Die Liste ließe sich ohne weiteres fortsetzen. Dortmunds Konstitution im Winter ist so labil, dass erstmals sogar die treuen Vasallen auf der Südtribüne die Gefolgschaft verweigern. Die Gelbe Wand, die in der Krise bis dato selbst nach desaströsen Auftritten wie in Frankfurt, Berlin oder Bremen hinter der Mannschaft gestanden hatte, reagierte auf die Niederlage gegen Augsburg mit gellenden Pfiffen. Es folgte die unmissverständliche Aufforderung: "Wir wollen euch kämpfen sehen!"
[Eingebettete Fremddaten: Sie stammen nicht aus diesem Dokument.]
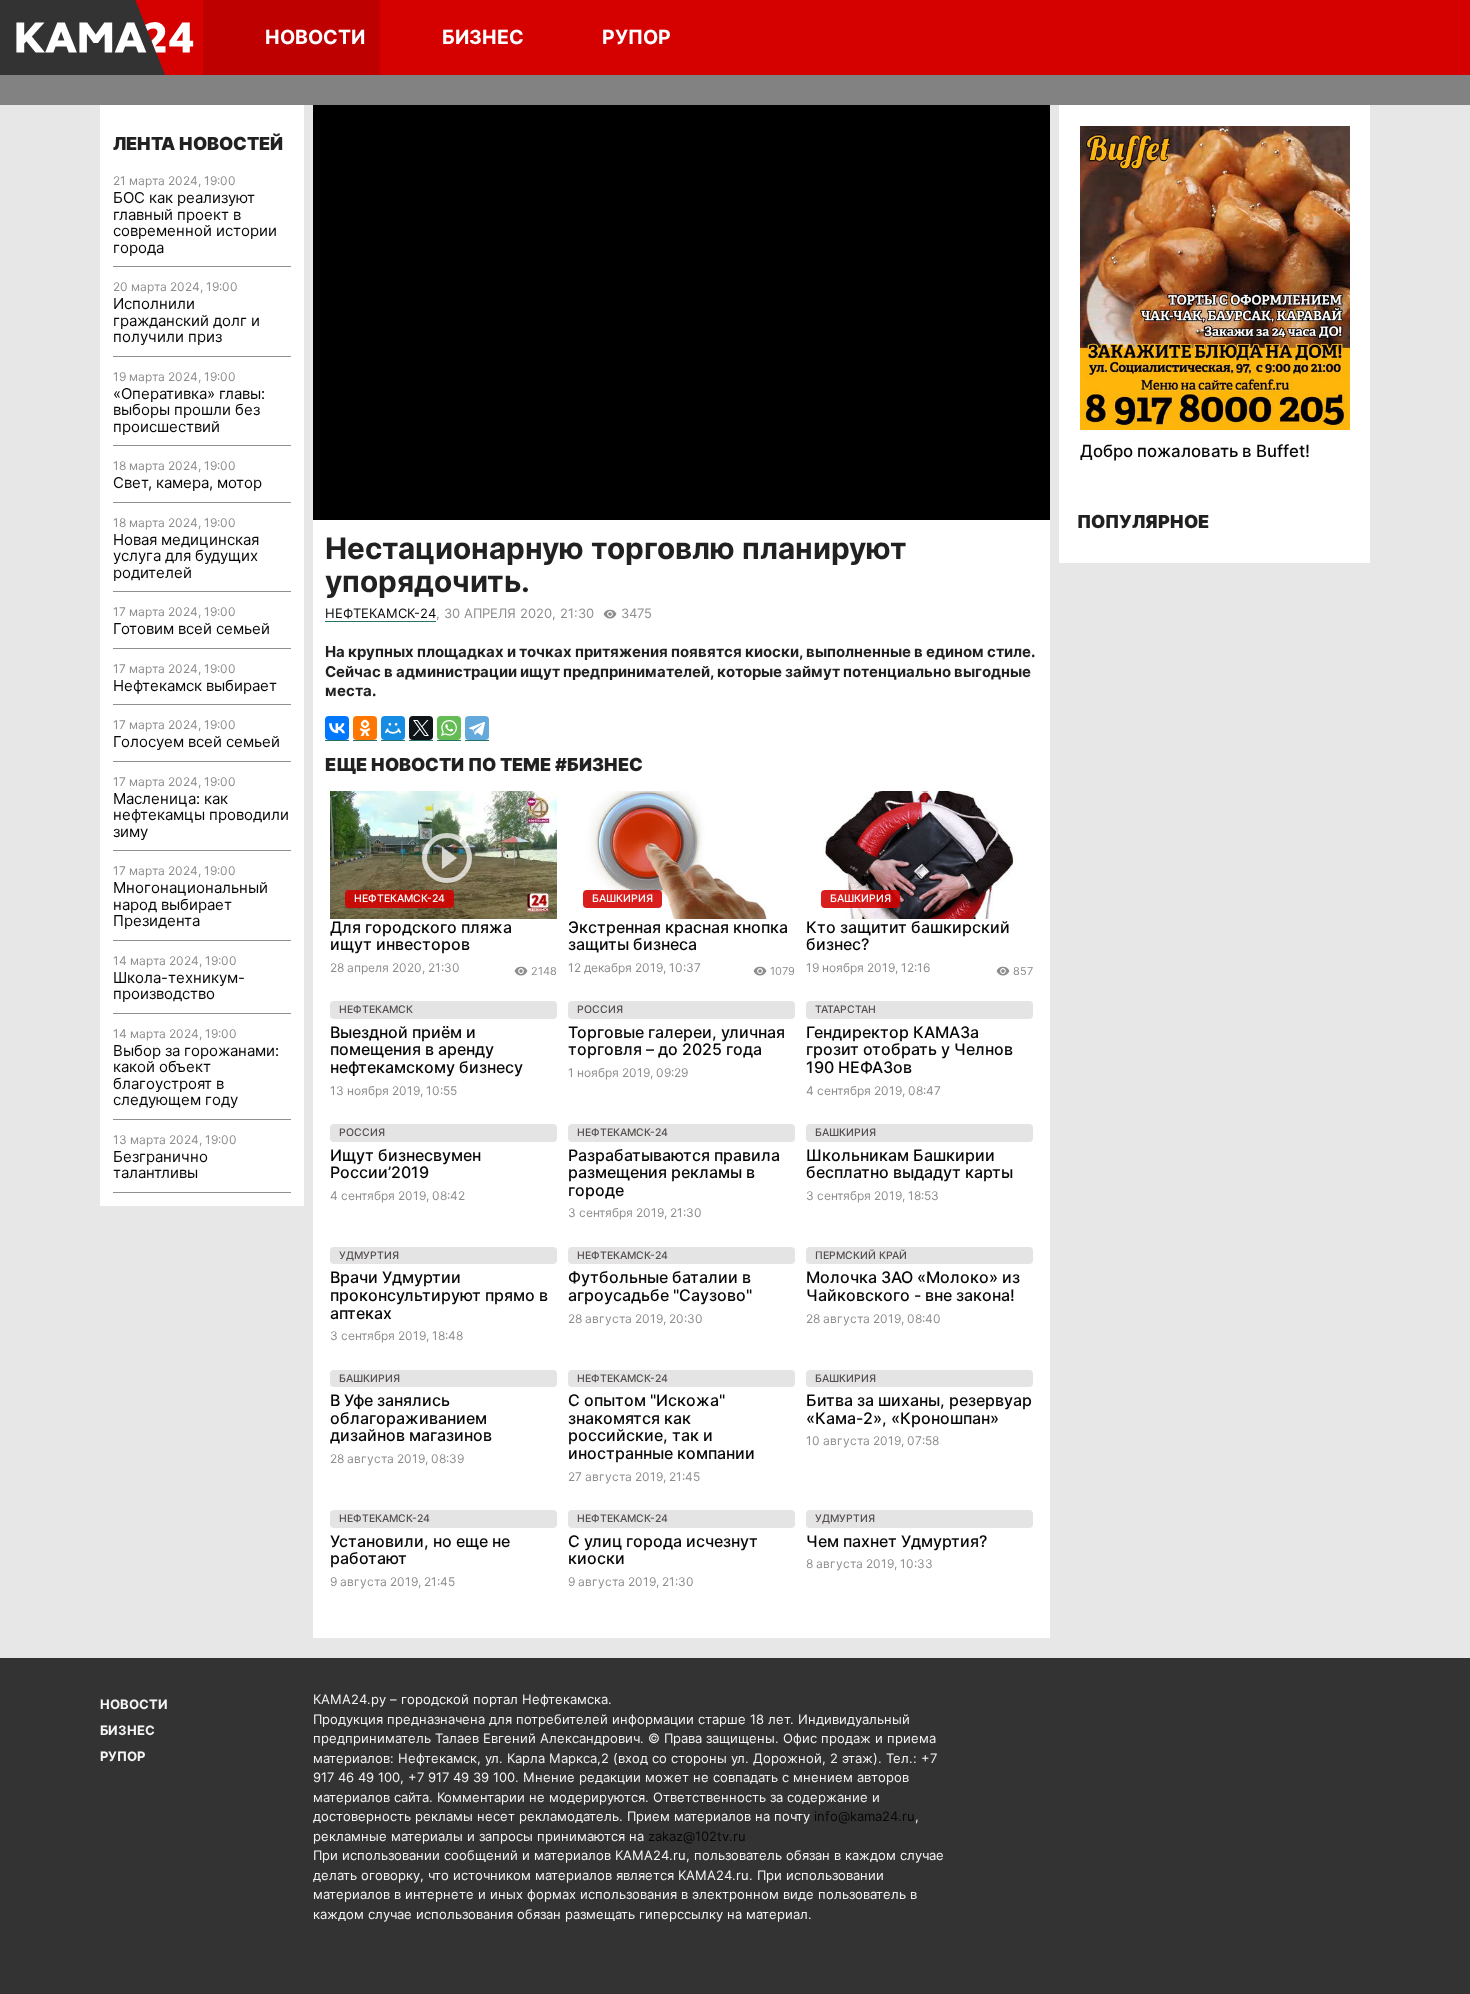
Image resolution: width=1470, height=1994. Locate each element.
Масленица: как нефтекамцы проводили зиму (201, 815)
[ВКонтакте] (337, 728)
Klopp rettet sich in Durchhalteparolen

Dabei war es doch gerade diese Allianz, aus der sie bei der Borussia in Zeiten des Niedergangs Zuversicht schöpften. Doch nun bröckelt auch noch die letzte Bastion. Ein Umstand, für den Klopp Verständnis aufbringt. "Was sollen die Leute machen? Sie sind enttäuscht und haben Angst um die Zukunft des Vereins." Er habe nur dann "kein Verständnis für Pfiffe, wenn sie nicht gerechtfertigt sind".

Die Lage ist niederschmetternd, doch Klopp will weitermachen mit der Mission, einem komatösen Patienten neues Leben einzuhauchen. Ob er angesichts der gerade erlebten Darbietung verzweifele? "Nein, nicht 15 Spieltage vor Schluss." Am Samstag geht es nach Freiburg zu einem Verein, wo sie längst verinnerlicht haben, wie Abstiegskampf geht. Ganz im Gegensatz zum Standort Dortmund. Rezepte für eine schnelle Heilung gibt es keine. Was bleibt, sind Durchhalteparolen: "Wir müssen uns straffen und zurückschlagen", sagt Jürgen Klopp. Und nach einer Kunstpause: "Endlich."